This is my mother Ann. She is a regular patron of the Cherry Hill Public Library. On any given week, she is borrowing books, movies, and television series. When I was growing up, she would take my brother and I to the library to borrow books and movies. In hearing about the cuts to library funding in New Jersey, it has inspired her to write a letter to the editor that she is going to send to the local papers. To my knowledge, she has never done anything like this before. I was so proud of her when she read me her rough draft; I certainly hope they publish it.

 

dad-cruiseThis is my father Bill. Unlike my mother, he is not a regular library user. This is not to say that he would not use a library, but it’s not a regular deal. However, he is also a library supporter. He sees the value in the services provided as a community good; he understands the importance of information access. With a background in finance, my father is also appreciative of the positive rate of return for taxpayer money invested in library services and materials. I know I can count on his support not simply because he is my father, but that he is informed as to what the library does for the community that I serve.

I’ve been thinking of my parents as they represent the two important types of library supporters: overt and latent.
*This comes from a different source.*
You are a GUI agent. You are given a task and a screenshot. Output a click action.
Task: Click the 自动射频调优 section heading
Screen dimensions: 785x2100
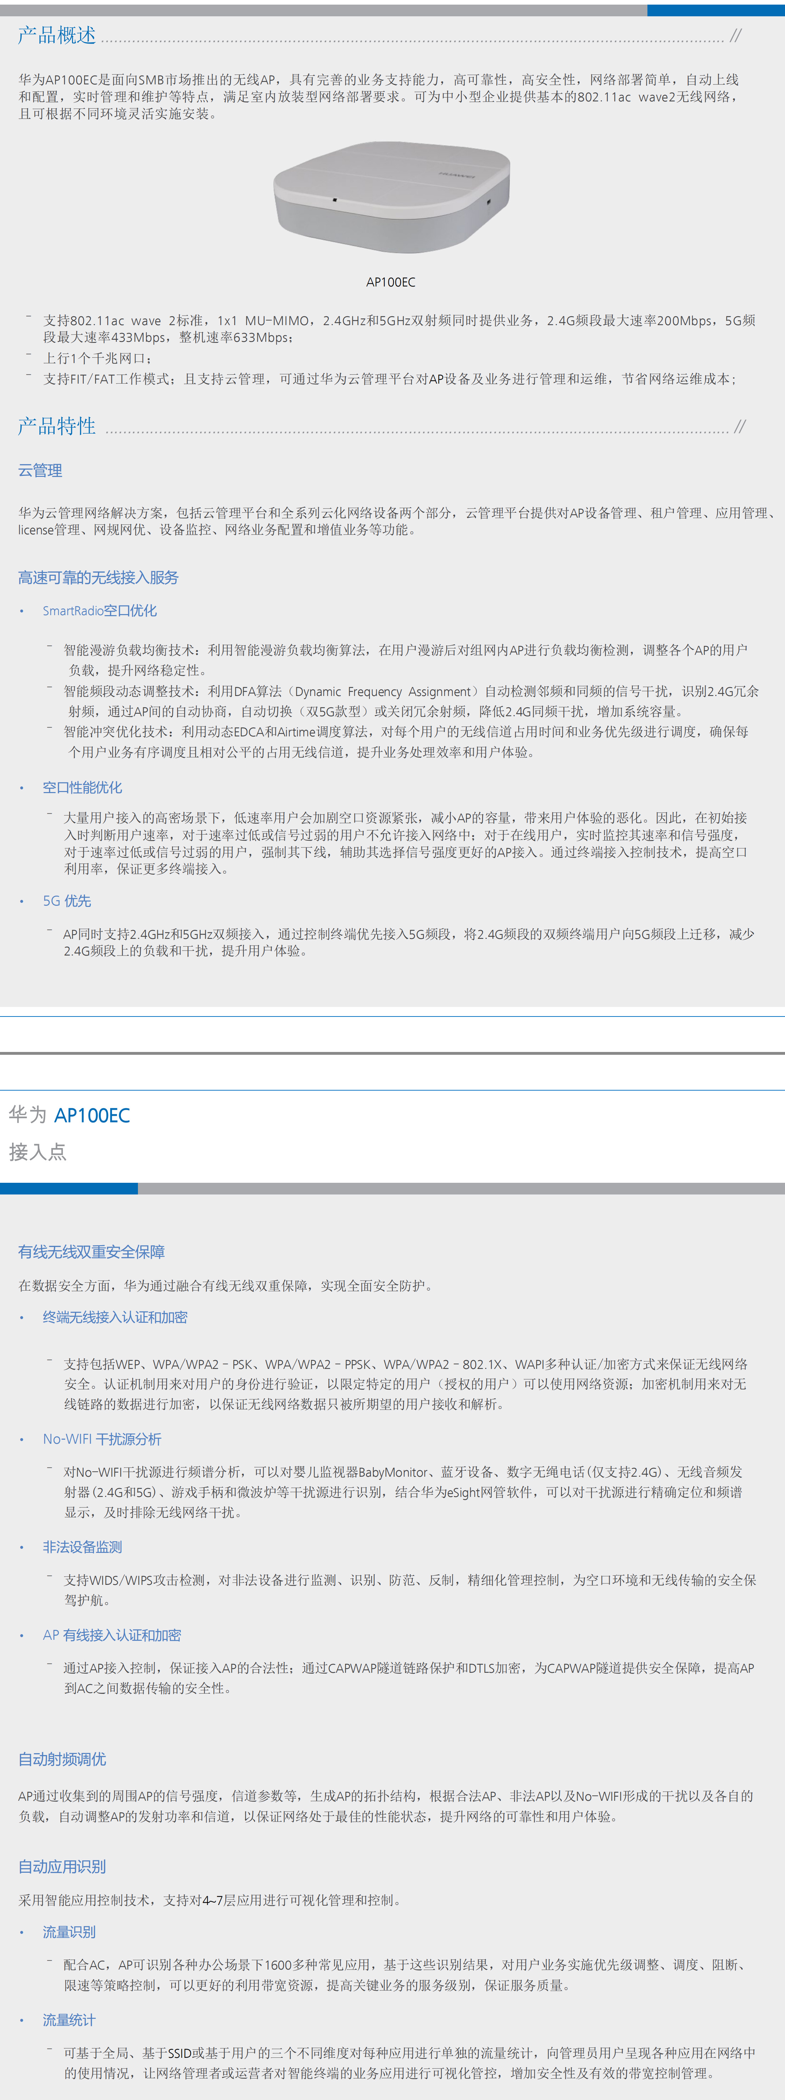point(62,1758)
In practical terms, my mother is the person that libraries have coming through their doors everyday. They would be the low hanging fruit of advocacy since they already understand what the library has to offer. It’s not a giant step to connect them to our funding cause and encourage them to take action.
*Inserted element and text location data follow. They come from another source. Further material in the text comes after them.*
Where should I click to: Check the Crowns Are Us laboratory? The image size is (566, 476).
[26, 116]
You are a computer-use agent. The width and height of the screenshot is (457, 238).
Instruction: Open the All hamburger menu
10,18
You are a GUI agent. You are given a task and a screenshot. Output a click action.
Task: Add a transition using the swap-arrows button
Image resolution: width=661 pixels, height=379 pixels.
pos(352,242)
The library supporters like my father, on the other hand, present a different question. How do libraries reach the people in the community who support the library on ideological grounds yet never grace our doorsteps? While I’m fortunate to be in a position where I can educate my father about the value of the library, there are many others out there like him who do not have an advocate for a wife, son, and daughter-in-law. 
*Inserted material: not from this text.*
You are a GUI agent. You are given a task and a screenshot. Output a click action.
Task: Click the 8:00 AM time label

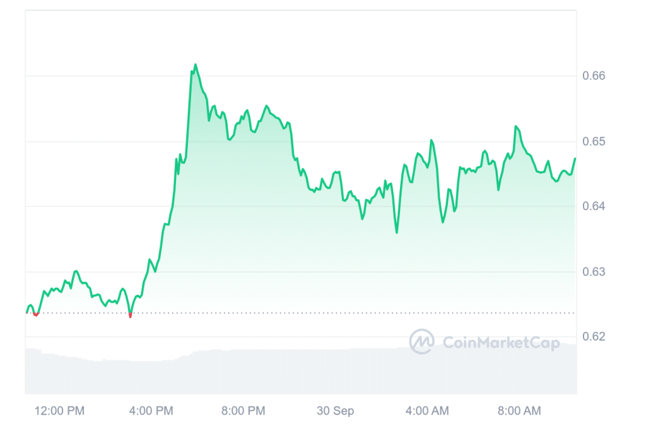point(519,411)
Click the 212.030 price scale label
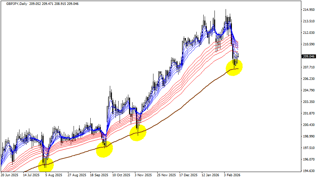Viewport: 317px width, 179px height. tap(308, 33)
So, here’s the question: how do we reach people like my dad?

5 thoughts on “All (Advocacy) in the Family

  1. Great post and an interesting question. People like your mom are sure to get on the bandwagon (so to speak) when the library needs them, but people like your dad need coaxing. I am not sure how to do it either. I’d put both my parents in your dad’s category. Perhaps a week where people could bring in their donations, take a tour. Or, see if the local paper will run an article including the latest non-fiction/fiction acquired by the library and listing all that the library provides for free and also mention how the library is struggling.

    These all sound lame as I write them. I guess I don’t have a good answer.

    • I don’t think they are lame. I think they might have limited appeal; you want to make the broadest case in a newspaper article. This means demonstrating the value of a library in terms of how it influences the non-user by pointing out the good that it does in the lives of the people around them. If you can appeal to them on the basis of, oh, I’d say something along the lines of “You already know someone in your life that uses the library”, it puts the value in their immediate reach.

      The stat that gets tossed around is that one from ALA that says libraries enjoy a 97% support from the general public. This to me raises two questions:

      (1) Who are those other 3%? Are they like the 5th dentist that thinks brushing is for suckers?

      (2) How many of those 97% are also in favor of proper funding for the library? Because I can support lots of things if I don’t factor in the cost.

      Off the top of my head, there are a couple of ways of reaching the advocates like my dad. Media is certainly one way, but being able to activate advocates like my mom to get active and share their concern with people like my dad is a better more personal route. At least, that’s the hope.